Any would-be TB vaccine faces serious roadblocks. For one thing, scientists still don’t fully understand the way that TB hibernates in the body. Among people with latent infections, it is difficult to pinpoint why one person never develops an active disease, why another develops it within a year, and why yet another develops it decades later. This not only makes clinical trials difficult, but it also makes it hard to say whether a patient was protected by the vaccine or simply wouldn’t have developed the disease in the first place. Similarly, there are no biomarkers scientists can look for that flag immunity to TB—the only evidence is whether the person gets it or not. And TB tends to behave differently in animals than in people—vaccines that have seemed promising during initial animal trials have been disappointed in human testing.

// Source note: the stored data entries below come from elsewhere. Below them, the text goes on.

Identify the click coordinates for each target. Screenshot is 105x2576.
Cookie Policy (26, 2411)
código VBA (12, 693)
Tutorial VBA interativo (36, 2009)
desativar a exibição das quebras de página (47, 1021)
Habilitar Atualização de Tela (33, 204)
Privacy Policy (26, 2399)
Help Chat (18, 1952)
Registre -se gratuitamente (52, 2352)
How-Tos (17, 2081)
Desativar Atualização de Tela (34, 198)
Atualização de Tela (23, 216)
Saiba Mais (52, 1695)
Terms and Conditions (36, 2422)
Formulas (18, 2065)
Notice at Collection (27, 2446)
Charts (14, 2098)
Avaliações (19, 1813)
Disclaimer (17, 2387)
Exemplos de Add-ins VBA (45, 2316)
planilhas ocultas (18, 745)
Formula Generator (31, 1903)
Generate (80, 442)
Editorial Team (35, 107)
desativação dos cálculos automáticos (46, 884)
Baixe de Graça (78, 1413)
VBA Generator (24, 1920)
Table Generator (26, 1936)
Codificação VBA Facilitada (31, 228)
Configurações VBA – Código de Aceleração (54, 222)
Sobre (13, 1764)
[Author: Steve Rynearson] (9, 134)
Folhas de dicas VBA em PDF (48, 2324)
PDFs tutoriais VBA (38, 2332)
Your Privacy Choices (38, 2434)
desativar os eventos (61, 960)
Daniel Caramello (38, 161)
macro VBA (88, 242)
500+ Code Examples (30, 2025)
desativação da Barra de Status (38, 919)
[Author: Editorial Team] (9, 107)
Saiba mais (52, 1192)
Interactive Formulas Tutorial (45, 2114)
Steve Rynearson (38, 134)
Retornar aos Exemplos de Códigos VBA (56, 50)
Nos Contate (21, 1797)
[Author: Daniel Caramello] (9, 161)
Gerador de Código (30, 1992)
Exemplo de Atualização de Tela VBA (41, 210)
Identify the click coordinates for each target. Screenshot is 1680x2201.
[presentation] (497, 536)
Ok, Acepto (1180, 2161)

Still, several promising vaccine candidates in the development pipeline have the potential to change the TB landscape. They take a few different approaches to the classic challenges that have stumped generations of researchers. Aeras, a TB vaccine research firm in Maryland, is currently spearheading the largest-ever adult TB vaccine trial in several sites in Africa. The vaccine is a two-injection “prime-boost” vaccine given to adolescents and adults to amplify and renew the effects of the BCG they received as children. The trial enrolled 3,500 subjects and will last three years, which statisticians say is long enough to distinguish the inoculated group from those given placebos. According to Dr. Ann Ginsburg, the trial’s Chief Medical Officer, the “prime-boost” strategy would be more effective and more error-proof than a several-month round of prophylactic medication that is sometimes prescribed to infected people to keep active disease at bay.

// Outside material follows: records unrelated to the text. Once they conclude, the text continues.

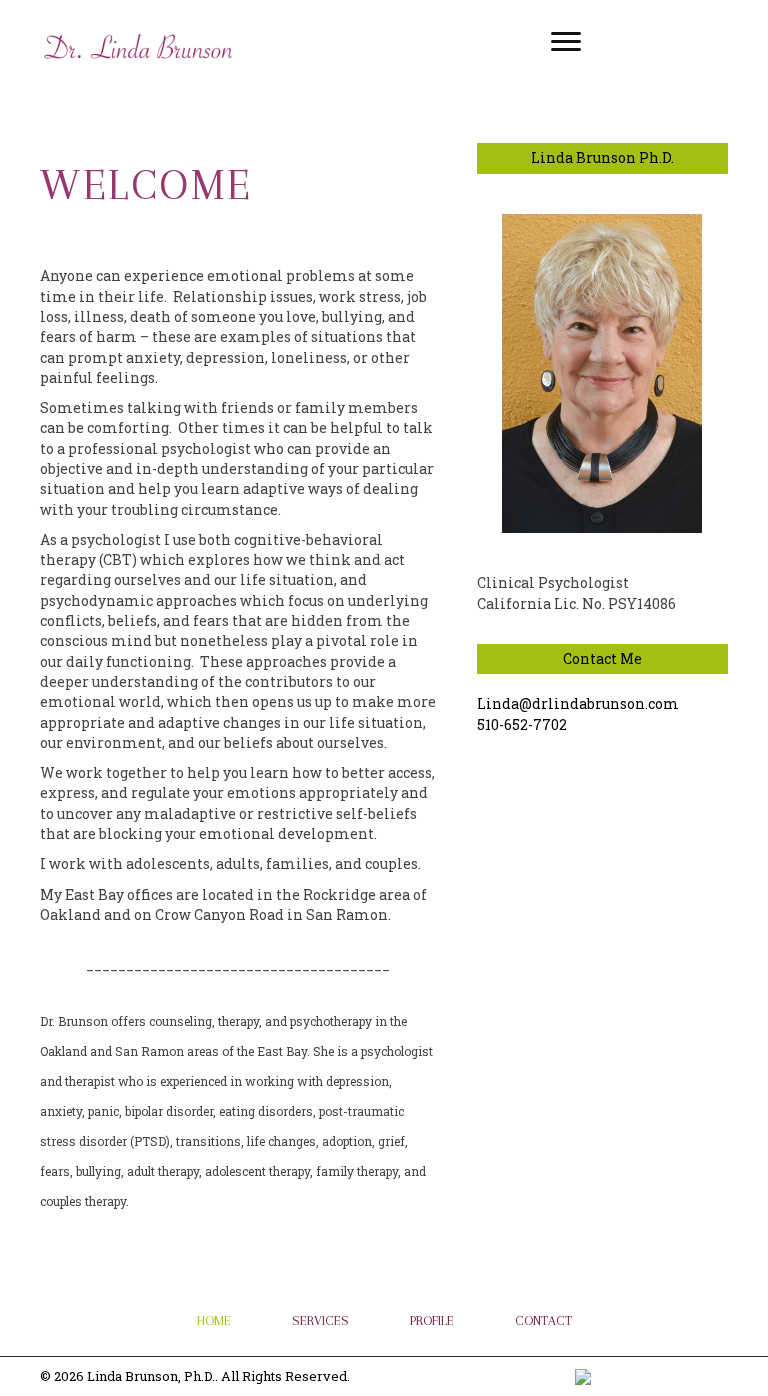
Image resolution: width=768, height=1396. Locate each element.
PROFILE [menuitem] (432, 1320)
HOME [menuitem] (214, 1320)
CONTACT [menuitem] (543, 1320)
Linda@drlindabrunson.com (578, 703)
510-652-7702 (522, 724)
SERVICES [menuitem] (320, 1320)
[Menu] (566, 42)
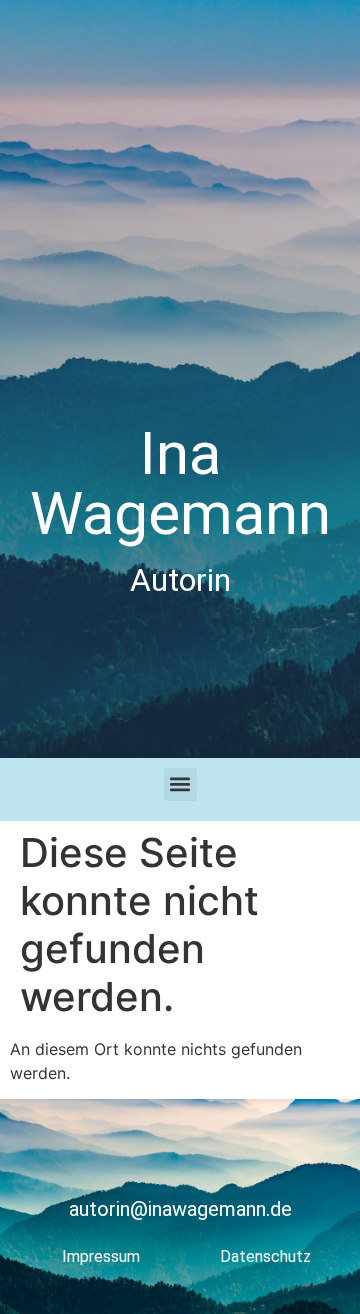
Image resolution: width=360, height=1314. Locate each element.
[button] (180, 784)
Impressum (101, 1256)
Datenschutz (265, 1256)
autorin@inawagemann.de (180, 1209)
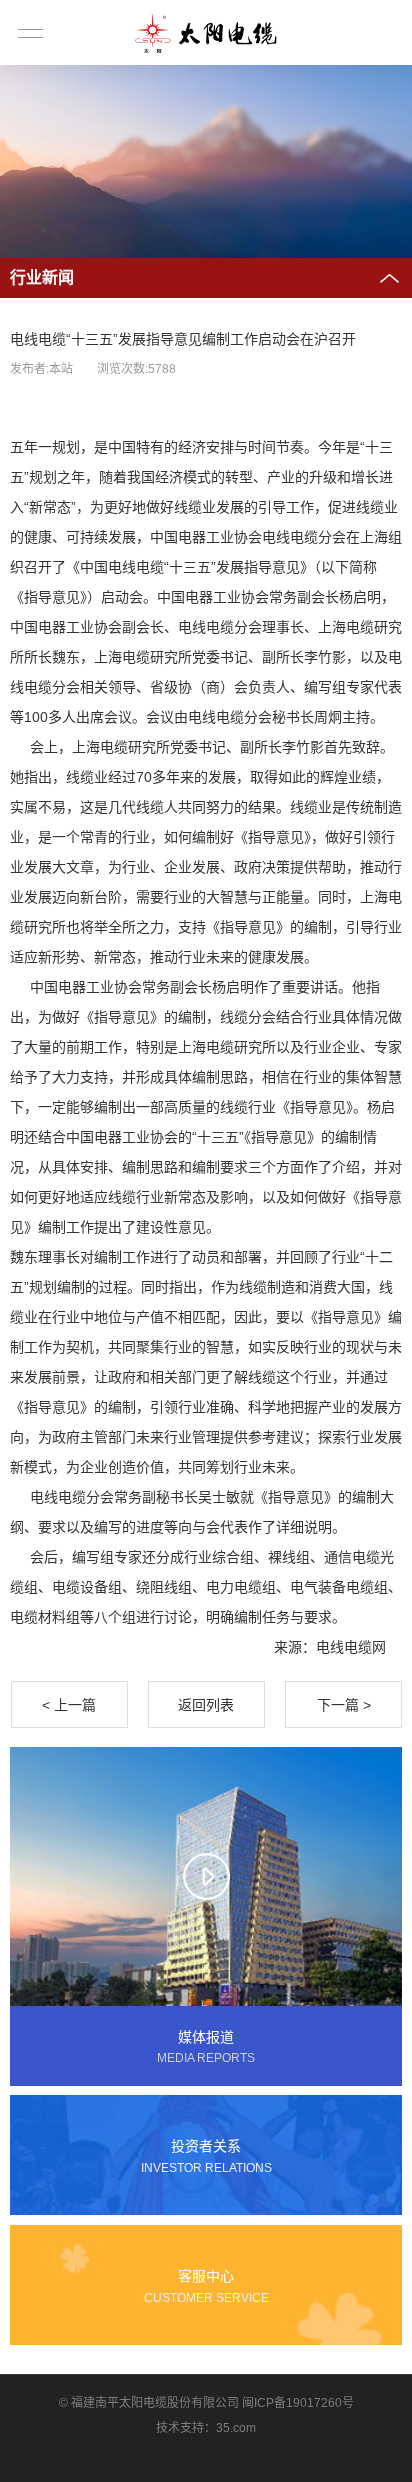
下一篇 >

Another advanced trial being conducted in China takes a slightly different approach—it is a six-shot therapeutic vaccine for people who already have an active case of TB, and is designed to significantly shorten their treatment. While this model wouldn’t do as much as a “prime-boost” to prevent new cases, it could still be a major improvement in TB care. TB treatment is notoriously long and arduous, especially for antibiotic-resistant strains—and a significantly shortened treatment period would make it easier for patients and TB management programs to follow each case through to recovery.
While a vaccine would be the gold standard of advancements in TB, it could be years before any of them hit the market. Advancements in drug development, immunity research, and diagnostic techniques also have great promise in our goal to eventually eradicate the disease for good. Until then, our best defense to keep people healthy lies in smart, efficient public-health policy—as it always has.